Холуй подполз ко мне. Он дергался, кровь из живота смешивалась с какой-то темноватой жидкостью и пачкала траву. Но Холуй не собирался умирать. Он бы промучился еще с час, не меньше. Тибетские мастиффы, они очень живучие. Он что-то шипел, пытался мне сказать, но понять ничего было нельзя. Впрочем, мне кажется, что перед смертью все существа говорят примерно одно и то же.
– Закрой глаза, – велел я ему. – И перевернись на спину.
Холуй послушно закрыл глаза и перевернулся.
Это было тяжело сделать. Я никого никогда еще не убивал. Я перехватил копье покрепче и ударил. Холуй вздрогнул и затих. Бакс заскулил.
Через минуту Холуй был готов.
Меня вырвало. Потом еще раз. Затем я услышал смех. Далеко, почти у самой лесной опушки. Она смеялась. Я первый раз слышал, как она смеялась. И вообще, первый раз слышал подобный смех. Так смеются заводные игрушки.
В городе завыли милицейские сирены.
Остаток дня мы прятались в канаве. Мимо проносились милицейские автомобили и мотоциклы. Но нас никто не нашел. Солнце зашло за холм, и я в последний раз вернулся домой. Я рассудил, что где-где, а дома они меня искать уж точно не будут. Мы пробрались через лаз в сад и устроились под яблонями.
Вечером Па вышел на улицу. У Па на поясе болтался револьвер. Он прохаживались по тропинке.
Когда стало совсем темно, я подошел к дому и устроился напротив окна Риммы. Но в эту ночь она никуда не выходила. Всю ночь она сидела у окна в своем дремотном оцепенении.
Потом наступило утро.
В семь часов приехали Ма и Ли. Ли была сонная, но счастливая. В руках у нее красовался диплом в деревянной рамке. Теперь оставалось только ждать.
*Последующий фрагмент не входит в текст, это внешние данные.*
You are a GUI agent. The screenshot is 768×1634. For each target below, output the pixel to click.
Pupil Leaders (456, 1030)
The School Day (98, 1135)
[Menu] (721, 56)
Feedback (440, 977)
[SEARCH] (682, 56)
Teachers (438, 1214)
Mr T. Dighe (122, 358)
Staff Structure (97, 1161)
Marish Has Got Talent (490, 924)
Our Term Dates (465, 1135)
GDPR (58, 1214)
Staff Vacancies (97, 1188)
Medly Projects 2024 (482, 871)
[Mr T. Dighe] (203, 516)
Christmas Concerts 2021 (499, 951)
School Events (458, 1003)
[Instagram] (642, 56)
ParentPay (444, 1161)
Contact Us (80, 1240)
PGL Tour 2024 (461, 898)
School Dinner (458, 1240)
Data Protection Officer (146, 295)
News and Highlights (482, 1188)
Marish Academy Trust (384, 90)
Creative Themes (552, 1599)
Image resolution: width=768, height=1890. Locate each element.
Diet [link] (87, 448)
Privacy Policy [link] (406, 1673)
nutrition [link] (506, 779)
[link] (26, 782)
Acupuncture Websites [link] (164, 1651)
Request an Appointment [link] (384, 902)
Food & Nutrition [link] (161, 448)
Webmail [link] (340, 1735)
Ветер дул на нас, и это было хорошо. Римма нас не услышит, а Бакс почует ее прекрасно. У нас есть преимущество. В несколько секунд, но этого хватит. Хватит. Должно хватить.
Я стоял под яблоней и слушал. Очень скоро они пойдут в угол сада, туда, где еще недавно жили кролики. Там все и должно произойти. Но не произойдет. Потому что мы с Баксом здесь. Бакс лежит по другую сторону яблони, он не понимает важности надвигающегося момента и ничуть не боится. Хотя я ему все объяснил. Лежит, делает маникюр – грызет расслоившийся коготь. А я боюсь.
И поэтому завидую Баксу. Он не знает страха, потому что он не думает о будущем. Тень от яблони медленно, по миллиметрам, ползет влево. Время ползет за ней.